Fighting blight: Student helps Slippery Rock go green again
A walk down Main Street in Slippery Rock reveals empty patches of dirt every so often where ornamental pear trees once stood. Some of the other 'Cleveland Select' pear trees planted two decades ago are in decline, infected with a blight.
That's where the team of Luke Gregory and David Krayesky wants to help by replacing those trees with a diverse range of different cultivars.
Gregory is a senior at Slippery Rock University, majoring in biology with minors in chemistry and leadership, Krayesky is associate professor of biology at SRU. He's been involved with the town in many ways, including being part of Slippery Rock Development, a community organization that raises funds for the borough.
"As someone who is a faculty member at Slippery Rock," Krayesky says, "We're expected not only to do teaching, but also some kind of service."
He brought the tree problem to the attention of Gregory, who started Fight The Blight, which is using crowdfunding to try to raise the nearly $20,000 needed to replace dead and dying pear trees with other species not affected by the blight. The goals of his project are to remove the infected trees, diversify by planting new trees and beautify the community.

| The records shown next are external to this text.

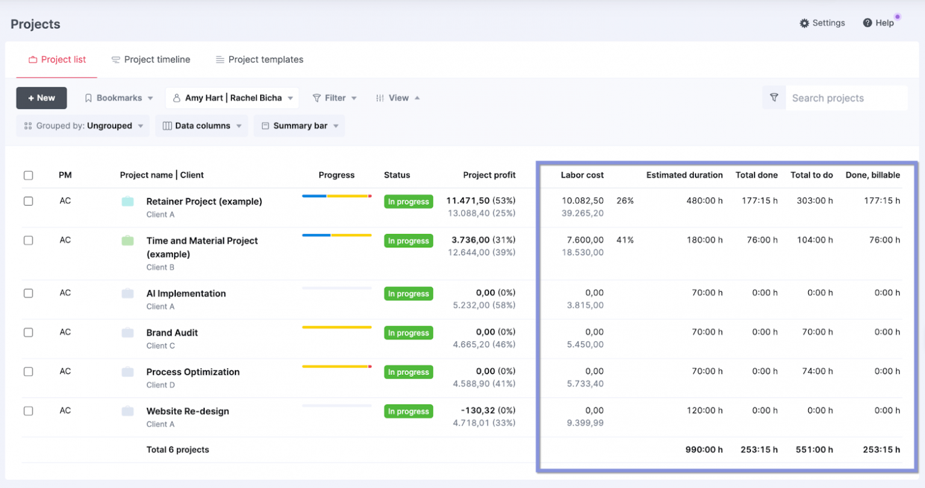
Task: Open Help via question mark icon
Action: click(x=867, y=23)
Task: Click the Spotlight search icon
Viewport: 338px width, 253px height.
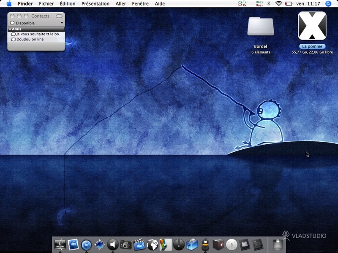Action: (328, 4)
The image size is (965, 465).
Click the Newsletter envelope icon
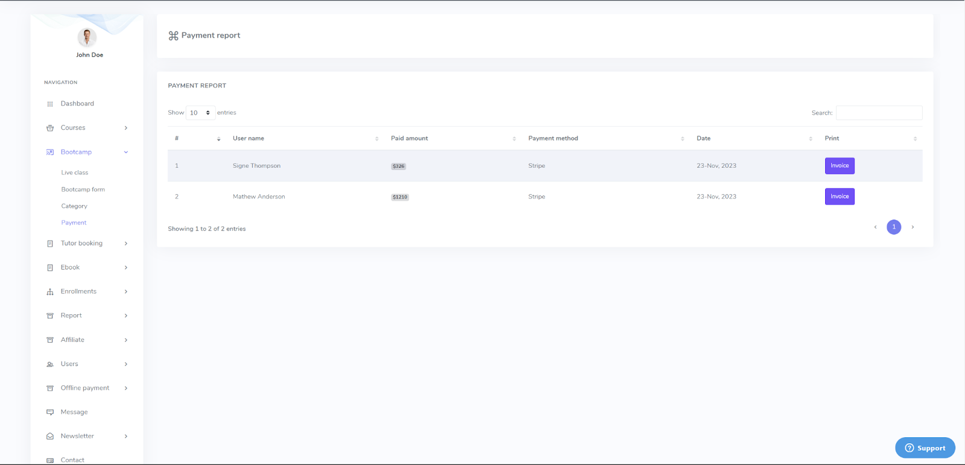50,437
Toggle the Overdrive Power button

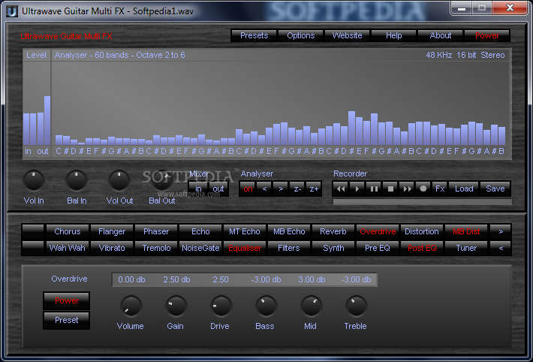pyautogui.click(x=66, y=300)
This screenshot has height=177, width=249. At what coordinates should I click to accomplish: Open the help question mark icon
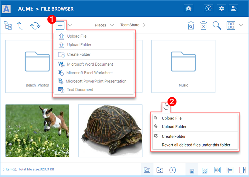[x=208, y=9]
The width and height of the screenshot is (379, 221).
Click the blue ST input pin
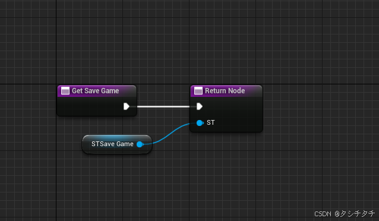(x=200, y=123)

The Slippery Rock Foundation will match every dollar that's donated, up to $5,000. So far Gregory has raised a little more than $2,000, with half of that coming from the Slippery Rock Rotary Club. He's been speaking to groups in town explaining the importance of the plantings, hoping to strike a chord as he did with the Rotary.
"One of the (Rotary) members said, 'This is really going to leave a legacy for our town,'" he said proudly. "It's very exciting. A lot of my work is more in the lab; it's fun to get out in the community and use my interest in plants and help a project like this."
Gregory became a certified tree tender in 2016 and became fascinated with plants in his sophomore year after taking a botany class. He hopes to eventually get a doctorate in plant sciences after graduating this year.
A legacy of trees
The pear trees are certainly beautiful and those that continue to thrive will be left in place. The problem, Krayesky points out, is that they are a monoculture.
"If you only have one species and a specific pathogen comes in, like we have here with this bacteria," he says, "it's a problem."
The variety of different trees which will be planted as replacements include 'Royal Burgundy' cherry, ironwood, prospector elm, redbud, ivory silks and lindens. They will complement the pear blooms, as some will flower before and others after that tree has dropped its flowers.
"I'm very pleased with Luke's work," Krayesky says, beaming. "I'm so glad he's had this initiative. It's nice when young folks are really excited about taking part in their community."
For Gregory, he's working hard to get the word out and raise enough money to create his legacy of trees in the town.
"I think it's about persistence," he says. "You're going to get a lot of 'no's,' but you just need to keep pushing."
There have been 22 more students certified as tree tenders, and Gregory hopes to train even more in the spring when the planting will begin. He hopes they will be just the start of a movement to keep these trees thriving for decades to come.
"It's really the townspeople and students," Gregory says. "If they can learn how to prune these trees and how to maintain them over a period of time, it will really be a success."